Recessão econômica é resultado de uma série de ações do governo Dilma – do aumento do crédito ao subsídio à energia elétrica e aos combustíveis
Estamos vivendo uma das recessões mais longas e mais profundas dos últimos 35 anos. O que nem todos perceberam, contudo, é que o País já estava em recessão durante a campanha eleitoral de 2014, enquanto a presidente Dilma Rousseff garantia que vivíamos em um País próspero e florescente, e acusava a oposição de propor um ajuste fiscal que levaria à recessão. Segundo ela, a oposição aumentaria os preços da energia e dos combustíveis, e subiria a taxa de juros para controlar a inflação, favorecendo os banqueiros e tirando a comida do prato dos pobres. Uma vez eleita, foi obrigada a adotar medidas que antes condenara, gerando vertiginosa queda de confiança em si e no seu governo, e colhendo a perda da sua capacidade de governar.

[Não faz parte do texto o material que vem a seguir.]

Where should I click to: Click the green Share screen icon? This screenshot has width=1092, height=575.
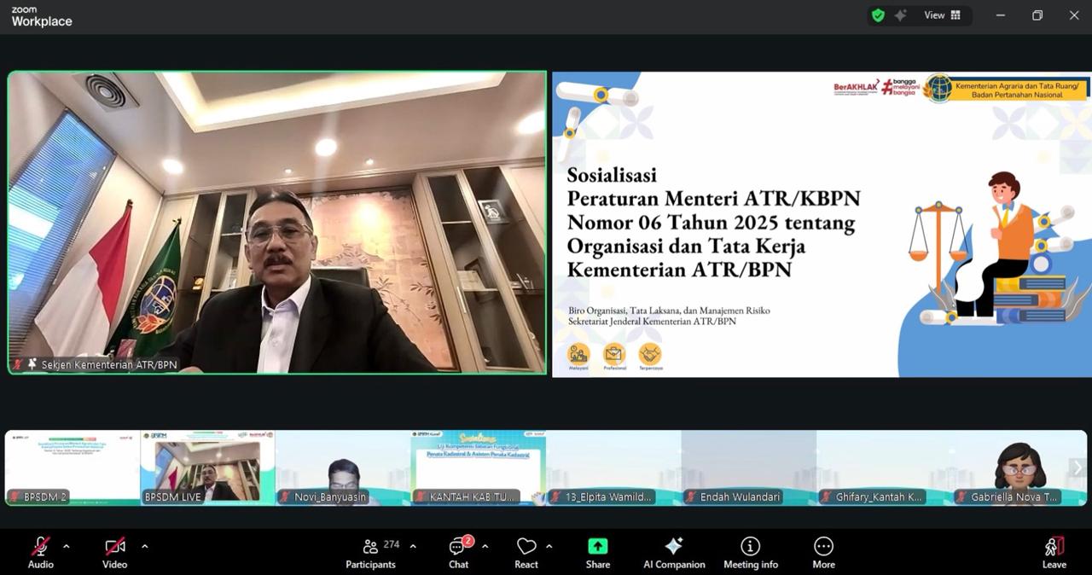tap(596, 546)
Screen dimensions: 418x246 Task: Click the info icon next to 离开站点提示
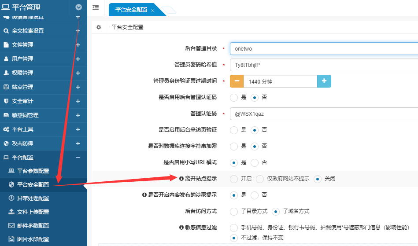tap(181, 179)
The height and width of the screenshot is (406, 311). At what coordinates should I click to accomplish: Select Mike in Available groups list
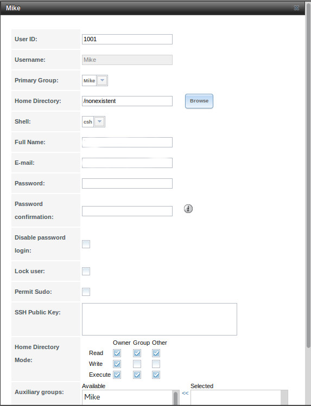[92, 397]
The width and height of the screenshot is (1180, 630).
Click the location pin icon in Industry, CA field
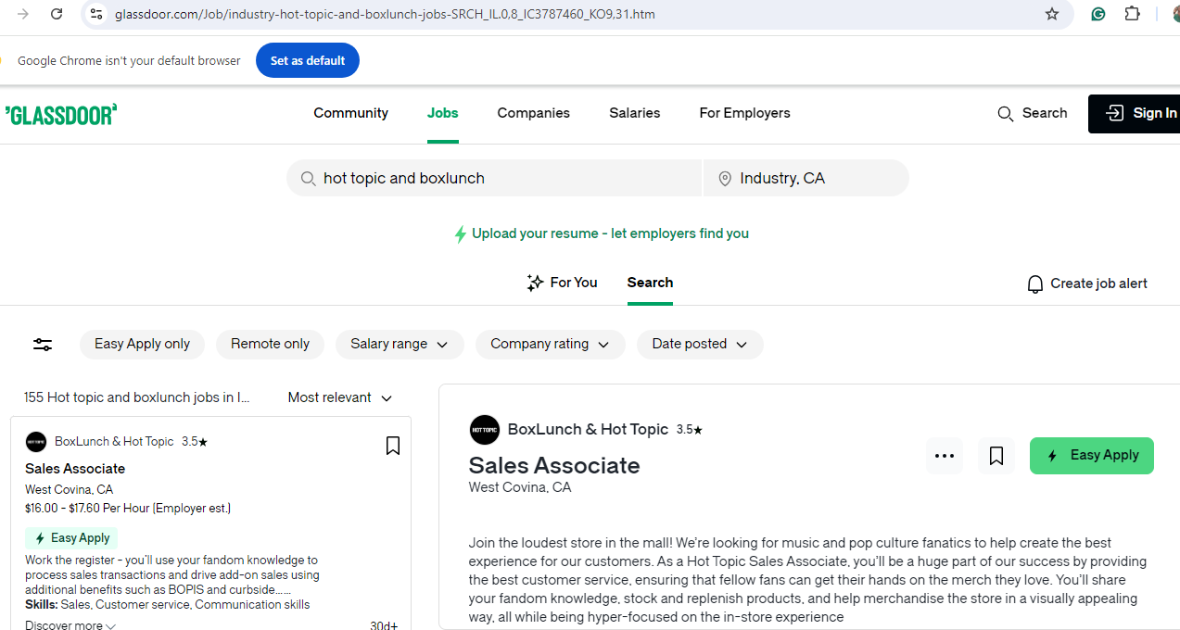725,178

O desastre foi cuidadosamente plantado pelo governo. Durante o seu primeiro mandato a presidente Rousseff buscou estimular o crescimento da economia expandindo artificialmente a demanda pelo aumento do crédito; tentou controlar a inflação ao reduzir as tarifas de energia elétrica e ao subsidiar o preço da gasolina; e abusou de uma política fiscal expansionista. A “teoria” por trás destas ações era de que “a demanda gera a sua própria oferta”, e que através de estímulos tributários direcionados a setores específicos seria possível sustentar o crescimento acelerado do PIB (Produto Interno Bruto). Era isso que os empresários pediam ao governo, e foi isto que o governo lhes proporcionou, ignorando que nem sempre o que é bom para cada empresário individualmente é bom para o País como um todo.

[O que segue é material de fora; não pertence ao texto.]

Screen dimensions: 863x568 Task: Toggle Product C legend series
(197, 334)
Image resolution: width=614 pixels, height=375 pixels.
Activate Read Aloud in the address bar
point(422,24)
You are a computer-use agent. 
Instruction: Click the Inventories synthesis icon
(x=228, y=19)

Ao repetir o que já havia ocorrido no governo anterior, deu força ao BNDES (Banco Nacional de Desenvolvimento Econômico e Social), continuou a prática de conceder generosos subsídios e empréstimos a empresas com recursos transferidos por fora do orçamento. Ao buscar favorecer a indústria de bens de capital, obrigou a Petrobrás a comprar equipamentos com elevado índice de conteúdo nacional, dando mais um passo na direção de colocar a companhia na precária condição em que se encontra. Ela manteve o crescimento dos gastos públicos como se não houvesse amanhã, em uma forma de angariar apoio entre a população, setores empresariais e o Congresso. O crescimento do PIB não veio, mas foram geradas duas pesadas consequências na economia: o retorno da inflação e um profundo desequilíbrio fiscal.
Crises simultâneas. Vivemos duas crises simultâneas – uma fiscal e outra política –, com os custos de fazer um ajuste fiscal agravando a crise política, cujo aprofundamento dificulta ou mesmo impede o ajuste fiscal.

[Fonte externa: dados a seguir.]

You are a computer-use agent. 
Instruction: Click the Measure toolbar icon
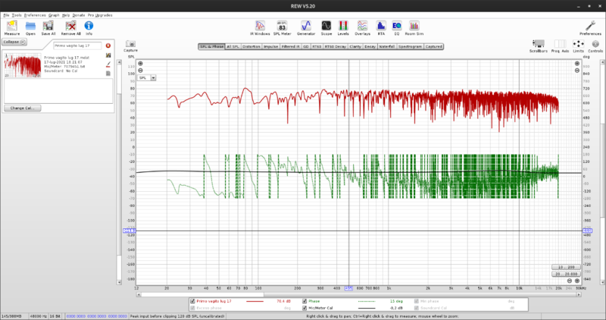pyautogui.click(x=12, y=26)
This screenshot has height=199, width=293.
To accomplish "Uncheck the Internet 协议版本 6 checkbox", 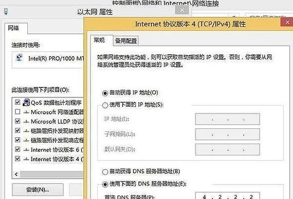I will (17, 149).
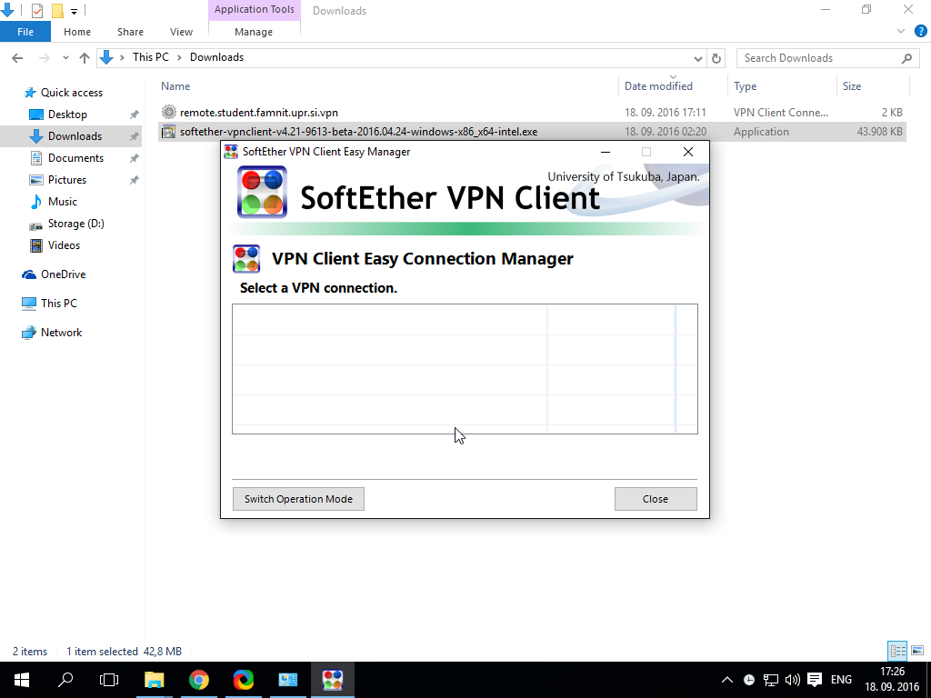
Task: Click the Switch Operation Mode button
Action: click(x=298, y=499)

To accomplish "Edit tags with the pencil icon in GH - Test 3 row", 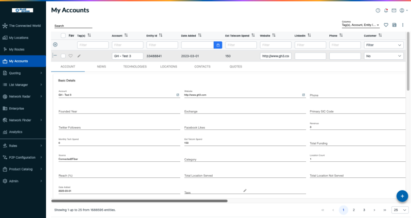I will [x=79, y=56].
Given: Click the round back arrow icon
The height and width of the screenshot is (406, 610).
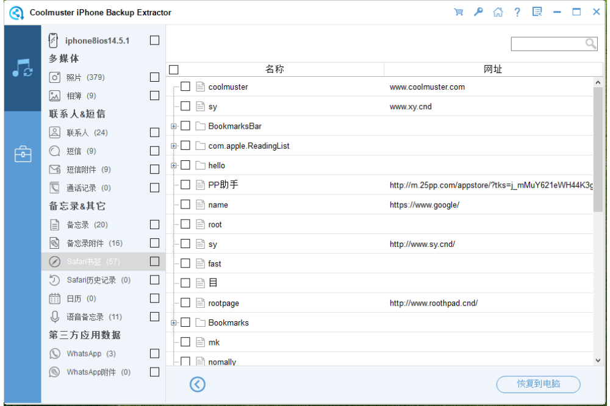Looking at the screenshot, I should tap(198, 384).
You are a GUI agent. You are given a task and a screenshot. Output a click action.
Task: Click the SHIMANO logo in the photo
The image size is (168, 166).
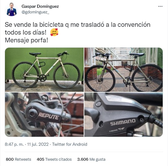[x=123, y=122]
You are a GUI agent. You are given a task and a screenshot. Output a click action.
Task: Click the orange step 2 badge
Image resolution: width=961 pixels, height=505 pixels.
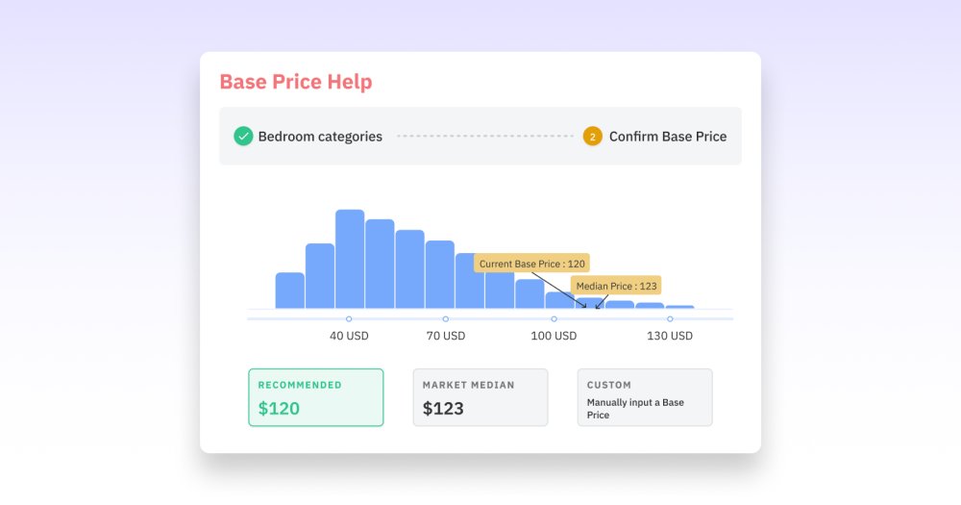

As sementes da crise fiscal já estavam plantadas bem antes do início da atual crise. Há anos que os gastos primários do governo central vêm crescendo continuamente em relação ao PIB e, por algum tempo, somente foi possível cumprir as metas de superávit primário devido ao crescimento endógeno das receitas, vindo predominantemente da formalização do mercado de trabalho e da “bonança externa”, que permitiu a arrecadação de impostos sobre as importações.
Com a perda dessas fontes de receita restou ao governo conter os gastos e aumentar ainda mais a carga tributária. A dificuldade em elevar receitas e a falta de disposição de controlar os gastos levou aos déficits primários, que causaram o crescimento explosivo da dívida pública.
Entre o fim de 2013 e o fim de 2015 a dívida bruta do setor público passou de 54% para 66% do PIB. Embora entre 2007 e 2015 as transferências aos bancos oficiais por fora do orçamento tenham aumentado a dívida bruta em 10 pontos porcentuais do PIB, mais de 90% deste aumento ocorreu entre 2007 e 2013, sendo incapaz de explicar o salto de 12 pontos porcentuais ocorrido nos dois últimos anos. Este se deve aos déficits primários, que por algum tempo ficaram parcialmente escondidos devido à prática da contabilidade criativa, em franco descumprimento à Lei de Responsabilidade Fiscal.
Com um governo politicamente fraco e sem qualquer disposição de realizar as reformas que contenham os gastos, o mais provável é que a recessão persista ao lado de déficits primários, levando a dívida pública a superar a marca de 75% do PIB em pouco mais de um ano, continuando a crescer.
Em um quadro como este ocorre o crescimento dos prêmios de risco, sendo uma de suas manifestações a elevação das cotações do CDS brasileiro (sigla para Credit Default Swap, título que funciona como um termômetro de risco de calote de um País), que é seguida da depreciação cambial. Entre 2012 e 2013, o real veio se depreciando aproximadamente na mesma velocidade de depreciação das moedas de outros produtores de commodities.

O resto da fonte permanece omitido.